__How to complete this task__
With nothing added or dropped, copy the data that follows exactly.

__Task material__

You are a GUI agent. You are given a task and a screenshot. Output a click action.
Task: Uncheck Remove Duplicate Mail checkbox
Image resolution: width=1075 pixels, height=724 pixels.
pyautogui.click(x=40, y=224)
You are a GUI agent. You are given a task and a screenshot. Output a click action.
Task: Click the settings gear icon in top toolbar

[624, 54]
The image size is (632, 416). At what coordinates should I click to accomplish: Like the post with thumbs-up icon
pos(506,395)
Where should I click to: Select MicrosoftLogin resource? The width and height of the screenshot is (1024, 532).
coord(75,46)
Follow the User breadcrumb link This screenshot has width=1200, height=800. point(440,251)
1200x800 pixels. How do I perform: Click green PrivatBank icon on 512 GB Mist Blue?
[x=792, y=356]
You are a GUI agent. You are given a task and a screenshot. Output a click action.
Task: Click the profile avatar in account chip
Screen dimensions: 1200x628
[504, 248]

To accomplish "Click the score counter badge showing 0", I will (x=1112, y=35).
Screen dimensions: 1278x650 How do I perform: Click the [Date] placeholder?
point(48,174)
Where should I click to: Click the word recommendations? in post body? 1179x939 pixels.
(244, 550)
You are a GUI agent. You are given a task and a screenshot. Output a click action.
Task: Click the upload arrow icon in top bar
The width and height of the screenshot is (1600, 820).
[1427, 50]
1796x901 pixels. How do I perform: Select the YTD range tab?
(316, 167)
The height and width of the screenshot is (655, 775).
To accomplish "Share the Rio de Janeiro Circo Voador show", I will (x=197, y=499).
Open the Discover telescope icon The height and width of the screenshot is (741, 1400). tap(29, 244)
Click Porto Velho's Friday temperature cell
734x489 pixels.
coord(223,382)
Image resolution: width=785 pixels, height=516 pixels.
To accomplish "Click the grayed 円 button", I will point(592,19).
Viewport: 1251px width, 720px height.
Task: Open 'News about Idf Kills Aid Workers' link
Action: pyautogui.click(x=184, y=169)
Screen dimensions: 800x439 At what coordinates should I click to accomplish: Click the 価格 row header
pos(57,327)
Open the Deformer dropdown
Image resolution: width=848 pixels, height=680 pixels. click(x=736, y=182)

__Answer below__
You are a GUI agent. You are given a task and a screenshot. Output a click action.
Task: Uncheck Remove Duplicate Mail checkbox
Image resolution: width=1075 pixels, height=724 pixels.
pyautogui.click(x=40, y=224)
You are a GUI agent. You are given a task and a screenshot. Output a click action.
Task: Click the settings gear icon in top toolbar

[624, 54]
The image size is (632, 416). At what coordinates should I click to accomplish: Like the post with thumbs-up icon
pos(506,395)
Where should I click to: Select MicrosoftLogin resource? The width and height of the screenshot is (1024, 532).
coord(75,46)
Follow the User breadcrumb link This screenshot has width=1200, height=800. point(440,251)
1200x800 pixels. How do I perform: Click green PrivatBank icon on 512 GB Mist Blue?
[x=792, y=356]
You are a GUI agent. You are given a task and a screenshot. Output a click action.
Task: Click the profile avatar in account chip
Screen dimensions: 1200x628
[504, 248]

To accomplish "Click the score counter badge showing 0", I will (x=1112, y=35).
Screen dimensions: 1278x650 How do I perform: Click the [Date] placeholder?
point(48,174)
Where should I click to: Click the word recommendations? in post body? 1179x939 pixels.
(244, 550)
You are a GUI agent. You are given a task and a screenshot. Output a click action.
Task: Click the upload arrow icon in top bar
The width and height of the screenshot is (1600, 820).
[1427, 50]
1796x901 pixels. How do I perform: Select the YTD range tab?
(316, 167)
The height and width of the screenshot is (655, 775).
To accomplish "Share the Rio de Janeiro Circo Voador show", I will (x=197, y=499).
Open the Discover telescope icon The height and width of the screenshot is (741, 1400). tap(29, 244)
Click Porto Velho's Friday temperature cell
734x489 pixels.
coord(223,382)
Image resolution: width=785 pixels, height=516 pixels.
To accomplish "Click the grayed 円 button", I will point(592,19).
Viewport: 1251px width, 720px height.
Task: Open 'News about Idf Kills Aid Workers' link
Action: pyautogui.click(x=184, y=169)
Screen dimensions: 800x439 At what coordinates should I click to accomplish: Click the 価格 row header
pos(57,327)
Open the Deformer dropdown
Image resolution: width=848 pixels, height=680 pixels. click(x=736, y=182)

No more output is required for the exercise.